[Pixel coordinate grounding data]
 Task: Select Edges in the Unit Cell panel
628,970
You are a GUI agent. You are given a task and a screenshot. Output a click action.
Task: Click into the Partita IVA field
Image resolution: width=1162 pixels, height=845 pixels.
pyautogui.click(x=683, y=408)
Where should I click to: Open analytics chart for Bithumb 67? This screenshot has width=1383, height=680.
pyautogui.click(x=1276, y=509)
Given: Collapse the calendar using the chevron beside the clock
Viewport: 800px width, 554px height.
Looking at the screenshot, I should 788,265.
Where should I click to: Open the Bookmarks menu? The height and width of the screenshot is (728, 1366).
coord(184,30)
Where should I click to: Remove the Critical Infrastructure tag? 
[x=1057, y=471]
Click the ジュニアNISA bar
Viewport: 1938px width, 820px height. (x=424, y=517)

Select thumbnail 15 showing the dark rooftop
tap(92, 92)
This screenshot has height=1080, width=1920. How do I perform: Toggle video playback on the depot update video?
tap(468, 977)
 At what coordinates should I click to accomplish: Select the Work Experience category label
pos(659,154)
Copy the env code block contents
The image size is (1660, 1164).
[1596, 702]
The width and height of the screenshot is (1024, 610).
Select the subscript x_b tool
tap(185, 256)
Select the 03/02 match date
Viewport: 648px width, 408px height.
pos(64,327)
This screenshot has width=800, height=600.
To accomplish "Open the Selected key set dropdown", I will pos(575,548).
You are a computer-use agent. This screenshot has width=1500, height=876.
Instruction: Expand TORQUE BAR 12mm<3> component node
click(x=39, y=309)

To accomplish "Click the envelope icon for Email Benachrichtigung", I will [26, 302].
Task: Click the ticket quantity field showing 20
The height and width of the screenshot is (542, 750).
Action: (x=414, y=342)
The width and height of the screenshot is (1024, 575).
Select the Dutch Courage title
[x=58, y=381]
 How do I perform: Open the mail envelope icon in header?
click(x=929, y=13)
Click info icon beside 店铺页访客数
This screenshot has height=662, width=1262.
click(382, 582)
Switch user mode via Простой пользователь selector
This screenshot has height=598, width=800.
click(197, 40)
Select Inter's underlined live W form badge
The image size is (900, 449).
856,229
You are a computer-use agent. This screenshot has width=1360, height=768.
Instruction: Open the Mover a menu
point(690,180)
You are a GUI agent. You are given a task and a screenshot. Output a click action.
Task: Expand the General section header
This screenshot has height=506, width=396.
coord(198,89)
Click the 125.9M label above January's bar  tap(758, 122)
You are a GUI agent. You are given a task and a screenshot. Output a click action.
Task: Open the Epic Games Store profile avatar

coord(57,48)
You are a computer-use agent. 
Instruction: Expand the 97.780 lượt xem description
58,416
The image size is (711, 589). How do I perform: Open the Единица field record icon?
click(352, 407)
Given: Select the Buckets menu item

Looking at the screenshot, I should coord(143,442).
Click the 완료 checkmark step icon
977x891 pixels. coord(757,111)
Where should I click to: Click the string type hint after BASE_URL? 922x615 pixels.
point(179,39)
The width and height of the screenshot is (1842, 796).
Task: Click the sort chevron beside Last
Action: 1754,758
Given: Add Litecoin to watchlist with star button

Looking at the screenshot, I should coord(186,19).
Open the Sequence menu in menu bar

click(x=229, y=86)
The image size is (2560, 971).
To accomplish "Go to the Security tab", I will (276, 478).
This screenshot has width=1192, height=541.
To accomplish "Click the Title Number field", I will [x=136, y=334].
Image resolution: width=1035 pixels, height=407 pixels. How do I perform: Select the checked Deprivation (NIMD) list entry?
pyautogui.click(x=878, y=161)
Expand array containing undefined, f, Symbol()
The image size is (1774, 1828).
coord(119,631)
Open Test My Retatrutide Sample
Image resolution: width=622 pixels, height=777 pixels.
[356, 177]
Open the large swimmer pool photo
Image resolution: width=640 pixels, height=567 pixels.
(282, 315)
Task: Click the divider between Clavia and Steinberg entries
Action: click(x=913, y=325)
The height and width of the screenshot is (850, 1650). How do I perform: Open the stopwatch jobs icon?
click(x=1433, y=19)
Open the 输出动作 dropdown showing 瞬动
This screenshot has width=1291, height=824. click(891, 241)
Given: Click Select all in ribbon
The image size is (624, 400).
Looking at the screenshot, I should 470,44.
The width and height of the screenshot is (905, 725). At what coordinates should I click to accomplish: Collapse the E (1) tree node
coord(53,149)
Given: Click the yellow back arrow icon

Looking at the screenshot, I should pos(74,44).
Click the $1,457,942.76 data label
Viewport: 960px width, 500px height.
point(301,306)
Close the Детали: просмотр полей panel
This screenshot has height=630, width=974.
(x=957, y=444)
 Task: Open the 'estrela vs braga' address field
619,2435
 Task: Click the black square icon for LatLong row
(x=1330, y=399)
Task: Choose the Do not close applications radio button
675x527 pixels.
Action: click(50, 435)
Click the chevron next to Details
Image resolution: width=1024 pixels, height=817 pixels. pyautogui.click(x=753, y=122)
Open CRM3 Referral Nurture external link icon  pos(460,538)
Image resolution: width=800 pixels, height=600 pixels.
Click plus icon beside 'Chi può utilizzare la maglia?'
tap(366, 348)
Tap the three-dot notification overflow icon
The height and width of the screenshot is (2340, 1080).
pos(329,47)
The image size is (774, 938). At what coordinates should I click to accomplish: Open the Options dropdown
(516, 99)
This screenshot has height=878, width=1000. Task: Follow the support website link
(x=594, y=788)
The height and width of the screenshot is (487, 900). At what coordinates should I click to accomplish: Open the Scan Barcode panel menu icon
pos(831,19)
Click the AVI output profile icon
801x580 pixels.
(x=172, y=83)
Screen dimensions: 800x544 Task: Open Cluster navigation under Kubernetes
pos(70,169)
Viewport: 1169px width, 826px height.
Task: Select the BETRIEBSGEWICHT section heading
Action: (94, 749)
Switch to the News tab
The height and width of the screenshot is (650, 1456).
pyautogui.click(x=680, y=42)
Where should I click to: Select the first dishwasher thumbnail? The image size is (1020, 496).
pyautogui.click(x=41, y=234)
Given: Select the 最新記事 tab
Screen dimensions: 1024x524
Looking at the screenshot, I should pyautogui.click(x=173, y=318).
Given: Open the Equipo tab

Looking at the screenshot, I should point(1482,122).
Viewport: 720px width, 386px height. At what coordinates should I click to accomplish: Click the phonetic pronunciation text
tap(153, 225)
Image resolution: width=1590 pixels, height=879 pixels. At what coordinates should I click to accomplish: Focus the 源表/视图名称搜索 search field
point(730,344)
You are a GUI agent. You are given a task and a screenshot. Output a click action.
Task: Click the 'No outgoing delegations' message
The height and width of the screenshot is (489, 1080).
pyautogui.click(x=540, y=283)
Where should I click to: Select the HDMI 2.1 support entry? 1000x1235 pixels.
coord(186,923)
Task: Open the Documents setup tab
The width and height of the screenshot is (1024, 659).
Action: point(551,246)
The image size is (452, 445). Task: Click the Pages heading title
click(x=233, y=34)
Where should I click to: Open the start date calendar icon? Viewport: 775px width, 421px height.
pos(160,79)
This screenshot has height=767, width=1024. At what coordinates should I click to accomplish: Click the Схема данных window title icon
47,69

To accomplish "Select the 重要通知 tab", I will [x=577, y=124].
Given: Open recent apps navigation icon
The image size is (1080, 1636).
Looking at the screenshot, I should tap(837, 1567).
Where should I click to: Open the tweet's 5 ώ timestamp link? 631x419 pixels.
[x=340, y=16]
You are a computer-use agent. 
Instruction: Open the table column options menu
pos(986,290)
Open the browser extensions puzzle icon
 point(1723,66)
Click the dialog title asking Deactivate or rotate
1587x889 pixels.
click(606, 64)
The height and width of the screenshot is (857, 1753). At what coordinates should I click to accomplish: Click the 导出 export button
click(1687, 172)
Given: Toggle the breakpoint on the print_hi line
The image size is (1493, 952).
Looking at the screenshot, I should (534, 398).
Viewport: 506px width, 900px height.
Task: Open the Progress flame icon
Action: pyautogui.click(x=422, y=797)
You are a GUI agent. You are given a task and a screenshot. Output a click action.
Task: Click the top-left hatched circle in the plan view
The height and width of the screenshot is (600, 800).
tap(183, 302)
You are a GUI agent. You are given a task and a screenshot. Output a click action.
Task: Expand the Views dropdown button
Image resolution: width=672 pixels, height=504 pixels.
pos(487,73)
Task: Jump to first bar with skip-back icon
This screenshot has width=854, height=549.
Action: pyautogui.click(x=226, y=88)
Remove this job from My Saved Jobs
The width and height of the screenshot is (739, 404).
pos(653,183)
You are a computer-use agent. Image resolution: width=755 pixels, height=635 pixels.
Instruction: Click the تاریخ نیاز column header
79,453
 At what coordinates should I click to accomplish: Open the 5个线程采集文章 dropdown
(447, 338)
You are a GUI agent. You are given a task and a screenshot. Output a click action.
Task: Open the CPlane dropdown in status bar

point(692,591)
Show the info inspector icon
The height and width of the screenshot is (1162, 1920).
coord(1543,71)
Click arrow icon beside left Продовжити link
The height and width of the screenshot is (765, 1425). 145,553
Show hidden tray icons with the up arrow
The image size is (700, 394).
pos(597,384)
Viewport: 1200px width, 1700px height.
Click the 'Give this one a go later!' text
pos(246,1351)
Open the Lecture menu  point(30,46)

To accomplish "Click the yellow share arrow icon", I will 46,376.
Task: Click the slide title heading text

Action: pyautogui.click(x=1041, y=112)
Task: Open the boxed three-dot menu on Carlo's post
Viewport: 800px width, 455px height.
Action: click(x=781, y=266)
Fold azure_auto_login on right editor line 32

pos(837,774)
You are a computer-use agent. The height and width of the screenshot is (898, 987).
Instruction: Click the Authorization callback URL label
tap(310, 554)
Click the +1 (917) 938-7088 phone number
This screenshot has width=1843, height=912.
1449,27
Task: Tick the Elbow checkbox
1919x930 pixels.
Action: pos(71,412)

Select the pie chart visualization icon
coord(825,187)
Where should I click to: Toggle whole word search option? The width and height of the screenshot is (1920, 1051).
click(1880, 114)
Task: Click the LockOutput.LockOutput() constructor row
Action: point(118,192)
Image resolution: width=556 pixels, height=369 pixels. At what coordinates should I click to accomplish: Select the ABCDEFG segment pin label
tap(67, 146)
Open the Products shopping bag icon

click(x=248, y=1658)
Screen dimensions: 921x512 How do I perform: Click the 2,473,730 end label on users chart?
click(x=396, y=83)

[Task directions] Would you copy out exactly the lines above that start at the one containing "The width and height of the screenshot is (1024, 610)." and end at the one containing "Task: Click the ticket", inclusive?

[Expected answer]
The width and height of the screenshot is (1024, 610).
Select the subscript x_b tool
tap(185, 256)
Select the 03/02 match date
Viewport: 648px width, 408px height.
pos(64,327)
This screenshot has width=800, height=600.
To accomplish "Open the Selected key set dropdown", I will pos(575,548).
You are a computer-use agent. This screenshot has width=1500, height=876.
Instruction: Expand TORQUE BAR 12mm<3> component node
click(x=39, y=309)

To accomplish "Click the envelope icon for Email Benachrichtigung", I will [26, 302].
Task: Click the ticket quantity field showing 20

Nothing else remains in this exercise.